* Task instructions
Every entry must be printed again exactly, with nothing left out.

--- Input data Enclosed Below ---

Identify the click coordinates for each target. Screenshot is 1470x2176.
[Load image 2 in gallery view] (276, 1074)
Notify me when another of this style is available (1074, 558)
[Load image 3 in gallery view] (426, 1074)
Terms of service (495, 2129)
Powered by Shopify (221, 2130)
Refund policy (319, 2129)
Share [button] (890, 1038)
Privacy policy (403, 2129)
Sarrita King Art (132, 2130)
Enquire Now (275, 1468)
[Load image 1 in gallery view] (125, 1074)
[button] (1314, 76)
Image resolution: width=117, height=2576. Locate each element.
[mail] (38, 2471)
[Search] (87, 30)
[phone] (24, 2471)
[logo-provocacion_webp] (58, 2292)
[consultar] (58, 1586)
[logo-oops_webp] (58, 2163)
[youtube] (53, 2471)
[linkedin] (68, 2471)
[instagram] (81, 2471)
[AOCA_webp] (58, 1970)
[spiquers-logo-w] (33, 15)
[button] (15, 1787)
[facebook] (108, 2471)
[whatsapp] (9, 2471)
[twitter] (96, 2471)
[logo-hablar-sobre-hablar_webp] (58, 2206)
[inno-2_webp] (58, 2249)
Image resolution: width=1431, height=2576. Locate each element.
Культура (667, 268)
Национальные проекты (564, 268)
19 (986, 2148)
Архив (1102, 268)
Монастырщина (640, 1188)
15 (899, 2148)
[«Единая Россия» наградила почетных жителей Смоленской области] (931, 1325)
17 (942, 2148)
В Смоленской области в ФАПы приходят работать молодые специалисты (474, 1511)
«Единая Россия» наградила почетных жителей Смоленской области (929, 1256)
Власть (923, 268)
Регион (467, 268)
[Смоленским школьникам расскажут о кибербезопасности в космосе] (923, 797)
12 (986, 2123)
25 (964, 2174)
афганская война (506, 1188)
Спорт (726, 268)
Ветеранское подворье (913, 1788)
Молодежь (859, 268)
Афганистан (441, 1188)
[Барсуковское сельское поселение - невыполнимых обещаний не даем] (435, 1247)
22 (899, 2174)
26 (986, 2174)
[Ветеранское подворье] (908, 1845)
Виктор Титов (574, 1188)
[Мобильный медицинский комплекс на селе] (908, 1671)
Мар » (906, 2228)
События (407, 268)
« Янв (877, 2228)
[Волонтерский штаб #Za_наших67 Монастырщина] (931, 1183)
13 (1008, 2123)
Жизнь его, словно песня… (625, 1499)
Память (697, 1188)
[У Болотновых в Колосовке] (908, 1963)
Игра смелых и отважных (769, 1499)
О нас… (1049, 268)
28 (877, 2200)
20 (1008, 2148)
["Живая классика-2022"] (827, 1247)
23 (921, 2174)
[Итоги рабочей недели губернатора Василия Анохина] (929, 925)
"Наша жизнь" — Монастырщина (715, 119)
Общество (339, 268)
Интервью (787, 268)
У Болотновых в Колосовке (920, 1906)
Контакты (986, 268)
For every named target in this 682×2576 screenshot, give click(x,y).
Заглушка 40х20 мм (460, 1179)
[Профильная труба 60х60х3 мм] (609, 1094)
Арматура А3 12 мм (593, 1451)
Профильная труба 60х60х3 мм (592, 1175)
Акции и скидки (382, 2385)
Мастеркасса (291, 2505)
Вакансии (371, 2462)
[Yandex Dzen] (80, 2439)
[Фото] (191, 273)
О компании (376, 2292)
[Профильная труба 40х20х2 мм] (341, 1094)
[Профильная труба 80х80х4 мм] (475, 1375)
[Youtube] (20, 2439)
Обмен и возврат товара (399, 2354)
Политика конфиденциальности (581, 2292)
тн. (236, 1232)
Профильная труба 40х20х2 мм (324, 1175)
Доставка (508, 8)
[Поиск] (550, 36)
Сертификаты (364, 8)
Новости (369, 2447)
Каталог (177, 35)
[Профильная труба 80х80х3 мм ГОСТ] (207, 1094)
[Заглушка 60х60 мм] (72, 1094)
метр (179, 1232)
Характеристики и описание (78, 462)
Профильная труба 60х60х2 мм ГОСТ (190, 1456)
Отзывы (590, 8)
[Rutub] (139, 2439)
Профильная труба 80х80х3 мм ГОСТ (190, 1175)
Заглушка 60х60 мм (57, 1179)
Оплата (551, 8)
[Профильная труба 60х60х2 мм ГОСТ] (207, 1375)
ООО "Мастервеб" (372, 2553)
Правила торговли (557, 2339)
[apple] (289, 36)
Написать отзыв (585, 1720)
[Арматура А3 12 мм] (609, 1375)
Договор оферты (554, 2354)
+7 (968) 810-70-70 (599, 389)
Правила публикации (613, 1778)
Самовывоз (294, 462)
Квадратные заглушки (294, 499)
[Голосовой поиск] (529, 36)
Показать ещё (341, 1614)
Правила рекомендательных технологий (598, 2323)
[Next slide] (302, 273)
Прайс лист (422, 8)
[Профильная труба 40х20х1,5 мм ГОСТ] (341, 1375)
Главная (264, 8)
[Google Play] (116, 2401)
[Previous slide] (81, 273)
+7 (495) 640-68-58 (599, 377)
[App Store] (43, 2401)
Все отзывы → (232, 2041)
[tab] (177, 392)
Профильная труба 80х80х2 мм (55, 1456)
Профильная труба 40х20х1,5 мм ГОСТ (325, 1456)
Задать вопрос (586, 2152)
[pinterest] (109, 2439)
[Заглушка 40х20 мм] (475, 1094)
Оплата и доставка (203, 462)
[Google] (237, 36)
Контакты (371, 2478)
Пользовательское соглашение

--- End of Enclosed Input data ---

* Response
Identify the click coordinates for each target. Screenshot is 1470x2176.
[Load image 2 in gallery view] (276, 1074)
Notify me when another of this style is available (1074, 558)
[Load image 3 in gallery view] (426, 1074)
Terms of service (495, 2129)
Powered by Shopify (221, 2130)
Refund policy (319, 2129)
Share [button] (890, 1038)
Privacy policy (403, 2129)
Sarrita King Art (132, 2130)
Enquire Now (275, 1468)
[Load image 1 in gallery view] (125, 1074)
[button] (1314, 76)
Image resolution: width=117, height=2576. Locate each element.
[mail] (38, 2471)
[Search] (87, 30)
[phone] (24, 2471)
[logo-provocacion_webp] (58, 2292)
[consultar] (58, 1586)
[logo-oops_webp] (58, 2163)
[youtube] (53, 2471)
[linkedin] (68, 2471)
[instagram] (81, 2471)
[AOCA_webp] (58, 1970)
[spiquers-logo-w] (33, 15)
[button] (15, 1787)
[facebook] (108, 2471)
[whatsapp] (9, 2471)
[twitter] (96, 2471)
[logo-hablar-sobre-hablar_webp] (58, 2206)
[inno-2_webp] (58, 2249)
Image resolution: width=1431, height=2576. Locate each element.
Культура (667, 268)
Национальные проекты (564, 268)
19 (986, 2148)
Архив (1102, 268)
Монастырщина (640, 1188)
15 (899, 2148)
[«Единая Россия» наградила почетных жителей Смоленской области] (931, 1325)
17 (942, 2148)
В Смоленской области в ФАПы приходят работать молодые специалисты (474, 1511)
«Единая Россия» наградила почетных жителей Смоленской области (929, 1256)
Власть (923, 268)
Регион (467, 268)
[Смоленским школьникам расскажут о кибербезопасности в космосе] (923, 797)
12 (986, 2123)
25 (964, 2174)
афганская война (506, 1188)
Спорт (726, 268)
Ветеранское подворье (913, 1788)
Молодежь (859, 268)
Афганистан (441, 1188)
[Барсуковское сельское поселение - невыполнимых обещаний не даем] (435, 1247)
22 (899, 2174)
26 (986, 2174)
[Ветеранское подворье] (908, 1845)
Виктор Титов (574, 1188)
[Мобильный медицинский комплекс на селе] (908, 1671)
Мар » (906, 2228)
События (407, 268)
« Янв (877, 2228)
[Волонтерский штаб #Za_наших67 Монастырщина] (931, 1183)
13 (1008, 2123)
Жизнь его, словно песня… (625, 1499)
Память (697, 1188)
[У Болотновых в Колосовке] (908, 1963)
Игра смелых и отважных (769, 1499)
О нас… (1049, 268)
28 (877, 2200)
20 (1008, 2148)
["Живая классика-2022"] (827, 1247)
23 (921, 2174)
[Итоги рабочей недели губернатора Василия Анохина] (929, 925)
"Наша жизнь" — Монастырщина (715, 119)
Общество (339, 268)
Интервью (787, 268)
У Болотновых в Колосовке (920, 1906)
Контакты (986, 268)
For every named target in this 682×2576 screenshot, give click(x,y).
Заглушка 40х20 мм (460, 1179)
[Профильная труба 60х60х3 мм] (609, 1094)
Арматура А3 12 мм (593, 1451)
Профильная труба 60х60х3 мм (592, 1175)
Акции и скидки (382, 2385)
Мастеркасса (291, 2505)
Вакансии (371, 2462)
[Yandex Dzen] (80, 2439)
[Фото] (191, 273)
О компании (376, 2292)
[Профильная труба 40х20х2 мм] (341, 1094)
[Профильная труба 80х80х4 мм] (475, 1375)
[Youtube] (20, 2439)
Обмен и возврат товара (399, 2354)
Политика конфиденциальности (581, 2292)
тн. (236, 1232)
Профильная труба 40х20х2 мм (324, 1175)
Доставка (508, 8)
[Поиск] (550, 36)
Сертификаты (364, 8)
Новости (369, 2447)
Каталог (177, 35)
[Профильная труба 80х80х3 мм ГОСТ] (207, 1094)
[Заглушка 60х60 мм] (72, 1094)
метр (179, 1232)
Характеристики и описание (78, 462)
Профильная труба 60х60х2 мм ГОСТ (190, 1456)
Отзывы (590, 8)
[Rutub] (139, 2439)
Профильная труба 80х80х3 мм ГОСТ (190, 1175)
Заглушка 60х60 мм (57, 1179)
Оплата (551, 8)
[Профильная труба 60х60х2 мм ГОСТ] (207, 1375)
ООО "Мастервеб" (372, 2553)
Правила торговли (557, 2339)
[apple] (289, 36)
Написать отзыв (585, 1720)
[Арматура А3 12 мм] (609, 1375)
Договор оферты (554, 2354)
+7 (968) 810-70-70 (599, 389)
Правила публикации (613, 1778)
Самовывоз (294, 462)
Квадратные заглушки (294, 499)
[Голосовой поиск] (529, 36)
Показать ещё (341, 1614)
Правила рекомендательных технологий (598, 2323)
[Next slide] (302, 273)
Прайс лист (422, 8)
[Профильная труба 40х20х1,5 мм ГОСТ] (341, 1375)
Главная (264, 8)
[Google Play] (116, 2401)
[Previous slide] (81, 273)
+7 (495) 640-68-58 (599, 377)
[App Store] (43, 2401)
Все отзывы → (232, 2041)
[tab] (177, 392)
Профильная труба 80х80х2 мм (55, 1456)
Профильная труба 40х20х1,5 мм ГОСТ (325, 1456)
Задать вопрос (586, 2152)
[pinterest] (109, 2439)
[Заглушка 40х20 мм] (475, 1094)
Оплата и доставка (203, 462)
[Google] (237, 36)
Контакты (371, 2478)
Пользовательское соглашение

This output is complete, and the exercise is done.